▶ _Available data_:
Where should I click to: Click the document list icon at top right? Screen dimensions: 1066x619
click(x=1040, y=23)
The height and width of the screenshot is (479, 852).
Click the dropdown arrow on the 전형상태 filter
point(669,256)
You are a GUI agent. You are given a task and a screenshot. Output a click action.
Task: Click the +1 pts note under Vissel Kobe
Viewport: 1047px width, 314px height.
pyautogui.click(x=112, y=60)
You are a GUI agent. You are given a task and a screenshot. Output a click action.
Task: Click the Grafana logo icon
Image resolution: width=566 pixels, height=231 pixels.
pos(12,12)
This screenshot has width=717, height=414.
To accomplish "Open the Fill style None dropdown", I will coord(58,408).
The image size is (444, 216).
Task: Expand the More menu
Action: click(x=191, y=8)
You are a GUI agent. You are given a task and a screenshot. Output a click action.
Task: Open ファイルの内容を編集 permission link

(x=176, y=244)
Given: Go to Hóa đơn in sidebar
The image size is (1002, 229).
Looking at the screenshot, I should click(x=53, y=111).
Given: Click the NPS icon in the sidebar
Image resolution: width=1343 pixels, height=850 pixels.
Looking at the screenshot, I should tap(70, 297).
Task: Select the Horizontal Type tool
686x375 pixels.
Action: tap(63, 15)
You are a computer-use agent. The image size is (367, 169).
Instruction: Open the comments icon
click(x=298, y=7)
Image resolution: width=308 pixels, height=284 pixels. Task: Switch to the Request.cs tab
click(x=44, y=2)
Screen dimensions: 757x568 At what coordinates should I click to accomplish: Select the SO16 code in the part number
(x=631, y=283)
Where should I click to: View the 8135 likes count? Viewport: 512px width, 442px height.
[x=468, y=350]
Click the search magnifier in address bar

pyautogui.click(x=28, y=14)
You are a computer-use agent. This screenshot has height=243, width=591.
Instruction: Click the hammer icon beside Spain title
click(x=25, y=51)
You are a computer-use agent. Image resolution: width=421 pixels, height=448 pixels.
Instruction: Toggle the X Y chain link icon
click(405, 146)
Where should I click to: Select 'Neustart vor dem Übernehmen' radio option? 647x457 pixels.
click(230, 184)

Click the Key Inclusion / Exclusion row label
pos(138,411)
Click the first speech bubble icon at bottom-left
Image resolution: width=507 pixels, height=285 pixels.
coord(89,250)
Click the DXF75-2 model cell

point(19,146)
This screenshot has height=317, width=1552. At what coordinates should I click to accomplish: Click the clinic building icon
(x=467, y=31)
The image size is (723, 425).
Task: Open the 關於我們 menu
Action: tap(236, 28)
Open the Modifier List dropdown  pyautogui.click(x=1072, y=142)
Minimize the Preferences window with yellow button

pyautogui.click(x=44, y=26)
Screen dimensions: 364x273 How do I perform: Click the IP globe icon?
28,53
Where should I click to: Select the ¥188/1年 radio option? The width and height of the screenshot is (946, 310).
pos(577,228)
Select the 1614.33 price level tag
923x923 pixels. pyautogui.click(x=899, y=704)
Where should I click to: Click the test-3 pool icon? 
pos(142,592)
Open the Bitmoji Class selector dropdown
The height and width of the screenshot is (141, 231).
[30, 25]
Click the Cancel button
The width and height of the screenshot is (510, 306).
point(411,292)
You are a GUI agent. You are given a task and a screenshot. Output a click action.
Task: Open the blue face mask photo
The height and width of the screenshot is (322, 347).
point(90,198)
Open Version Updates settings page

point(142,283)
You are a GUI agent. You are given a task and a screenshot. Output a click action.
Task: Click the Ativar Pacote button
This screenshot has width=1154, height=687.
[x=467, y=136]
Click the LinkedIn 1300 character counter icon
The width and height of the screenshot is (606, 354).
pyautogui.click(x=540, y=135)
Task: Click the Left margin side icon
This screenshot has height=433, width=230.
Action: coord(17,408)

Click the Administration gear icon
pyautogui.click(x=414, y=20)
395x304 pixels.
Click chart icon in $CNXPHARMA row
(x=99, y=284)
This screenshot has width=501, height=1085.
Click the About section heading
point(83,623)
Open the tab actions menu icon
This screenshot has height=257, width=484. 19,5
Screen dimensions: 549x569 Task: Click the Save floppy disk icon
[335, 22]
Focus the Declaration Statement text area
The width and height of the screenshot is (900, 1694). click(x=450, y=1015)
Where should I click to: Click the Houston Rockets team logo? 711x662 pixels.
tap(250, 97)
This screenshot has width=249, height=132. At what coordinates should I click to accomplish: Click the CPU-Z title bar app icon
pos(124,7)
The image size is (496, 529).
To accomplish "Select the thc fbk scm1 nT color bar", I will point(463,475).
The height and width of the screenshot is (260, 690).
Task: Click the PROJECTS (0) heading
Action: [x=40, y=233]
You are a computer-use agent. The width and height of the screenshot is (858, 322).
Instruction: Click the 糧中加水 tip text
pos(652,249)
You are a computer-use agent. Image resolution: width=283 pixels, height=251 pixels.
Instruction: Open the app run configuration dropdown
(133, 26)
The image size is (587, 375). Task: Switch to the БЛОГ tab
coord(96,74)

▶ _The problem_:
Starting from the records above, filter out all lines except those containing the word "computer".

▶ _Answer to the exercise_:
You are a computer-use agent. The image size is (367, 169).
You are a computer-use agent. This screenshot has height=243, width=591.
You are a computer-use agent. Image resolution: width=421 pixels, height=448 pixels.
You are a computer-use agent. The width and height of the screenshot is (858, 322).
You are a computer-use agent. Image resolution: width=283 pixels, height=251 pixels.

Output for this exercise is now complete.